Orchids, butterflies and swifts

Pyramidal orchid (Anacamptis pyramidalis)

It’s a wonderful experience to walk through the woodland as the light trickles through the leaves, speckled wood butterflies fluttering by and enchanter’s nightshade blooming under the hazel. Common spotted orchids will be flowering on the verges of the wide sunny rides and birds will be singing. At Wilderhope Manor, young swifts will be doing acrobatics around the roof and screeching as they go.

Our sunny meadows fill with a variety of stunning colours; you can find pyramidal orchids, purple vetch, devil’s-bit scabious, bird’s-foot trefoil, lady’s bedstraw and more. All sorts of butterflies feed on these beautiful wild flowers on warm days, including meadow brown, little skipper, marbled white and ringlet.
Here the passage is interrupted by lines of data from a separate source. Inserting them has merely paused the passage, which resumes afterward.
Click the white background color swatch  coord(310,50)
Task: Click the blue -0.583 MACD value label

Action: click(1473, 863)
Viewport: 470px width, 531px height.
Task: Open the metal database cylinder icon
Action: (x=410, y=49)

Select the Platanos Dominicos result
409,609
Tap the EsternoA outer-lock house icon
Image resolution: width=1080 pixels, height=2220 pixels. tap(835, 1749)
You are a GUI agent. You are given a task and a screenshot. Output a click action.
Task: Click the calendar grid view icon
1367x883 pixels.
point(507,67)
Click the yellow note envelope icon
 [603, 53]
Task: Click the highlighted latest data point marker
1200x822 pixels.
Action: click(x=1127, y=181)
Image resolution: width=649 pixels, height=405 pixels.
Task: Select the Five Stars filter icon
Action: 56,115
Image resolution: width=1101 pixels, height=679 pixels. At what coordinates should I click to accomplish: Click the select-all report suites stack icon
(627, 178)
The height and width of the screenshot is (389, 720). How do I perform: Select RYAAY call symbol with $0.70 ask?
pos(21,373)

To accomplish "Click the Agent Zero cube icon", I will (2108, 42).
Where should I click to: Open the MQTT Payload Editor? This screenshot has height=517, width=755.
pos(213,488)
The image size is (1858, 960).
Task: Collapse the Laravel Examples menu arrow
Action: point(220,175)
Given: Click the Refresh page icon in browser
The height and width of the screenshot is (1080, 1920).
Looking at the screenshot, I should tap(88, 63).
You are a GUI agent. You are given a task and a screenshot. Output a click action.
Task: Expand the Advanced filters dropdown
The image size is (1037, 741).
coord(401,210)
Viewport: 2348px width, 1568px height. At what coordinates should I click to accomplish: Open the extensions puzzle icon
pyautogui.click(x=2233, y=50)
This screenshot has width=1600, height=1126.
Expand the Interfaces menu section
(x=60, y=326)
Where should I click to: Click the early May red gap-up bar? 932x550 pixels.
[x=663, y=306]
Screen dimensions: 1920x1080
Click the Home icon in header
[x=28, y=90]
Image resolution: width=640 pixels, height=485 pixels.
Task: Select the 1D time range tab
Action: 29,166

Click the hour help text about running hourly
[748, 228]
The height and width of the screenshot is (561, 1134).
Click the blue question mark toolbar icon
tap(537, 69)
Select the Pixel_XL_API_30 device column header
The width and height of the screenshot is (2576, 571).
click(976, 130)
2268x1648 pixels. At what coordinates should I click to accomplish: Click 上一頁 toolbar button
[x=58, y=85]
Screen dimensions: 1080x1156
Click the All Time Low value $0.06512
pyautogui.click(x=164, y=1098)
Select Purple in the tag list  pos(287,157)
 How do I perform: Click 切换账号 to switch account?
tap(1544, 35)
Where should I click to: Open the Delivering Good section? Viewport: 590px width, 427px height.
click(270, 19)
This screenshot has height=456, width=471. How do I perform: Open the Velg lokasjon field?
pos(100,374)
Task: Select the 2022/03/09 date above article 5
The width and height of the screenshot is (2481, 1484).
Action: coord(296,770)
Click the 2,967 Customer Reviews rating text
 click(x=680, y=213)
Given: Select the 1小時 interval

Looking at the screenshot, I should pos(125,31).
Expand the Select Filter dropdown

Volunteers walk transects in the meadows every week from April to September, collecting data on the species and numbers present that goes into the national recording scheme.

Marbled white butterfly
Marbled white butterfly
Marbled white butterfly
Gatekeeper butterfly
Gatekeeper butterfly
Gatekeeper butterfly

Orchids out on the Edge (June–July)

As you enter our car park in Much Wenlock and look to the left, you’ll see lots of purple spikes on the verge. These are southern marsh orchids and are notoriously difficult to identify with confidence because they vary greatly in appearance, with flowers ranging from dark to pale pink and markings varying considerably. To add to the confusion, they hybridise with other Dactyloriza species such as common spotted orchid. Southern marsh orchids are often thought of as a coastal species but they do grow inland in damp meadows and on river banks.

Lots of beautiful common spotted orchids (Dactylorhiza fuchsia) are flowering on Wenlock Edge now (June) and they should stay in bloom until August. They’re very distinctive and named for their leaves, which are green with purplish oval spots and grow in a rosette at ground level. They have light pink flowers that form densely packed clusters on tall spikes and have darker pink markings on the three-lobed lips of their petals. The common spotted is the most common of all UK orchids because it grows in calcareous to neutral soils and in lots of different habitats including woodland, roadside verges, hedgerows, old quarries, sand dunes and marshes. For the best chance of seeing a good show of these orchids in bloom, follow the Jenny Wind self-guided walk.

Also flowering in June and July are pyramidal orchids (Anacamptis pyramidalis). This species is named for its pyramid-shaped cluster of flowers, ranging from bright to pale pink, but confusion can arise because the flower becomes more cylindrical as it develops. It is a native perennial of well-drained limestone soils and, like many orchids, needs a specific fungus to be present in the soil in order to bloom. You can see lots of these orchids in Ippikin’s meadow.

Wilderhope Manor - the largest colony of swifts in Shropshire

Swifts are very interesting birds. Superb fliers, they eat and even sleep on the wing! They have long scythe-like wings with a distinctive short forked tail. They are summer visitors to the UK, where they breed, and they spend the winter in Africa. A nickname for them is ‘devil screamers’ and they live up to that name in the summer, towards dusk, as flocks of them career madly around the chimneys at Wilderhope, screaming excitedly as they go.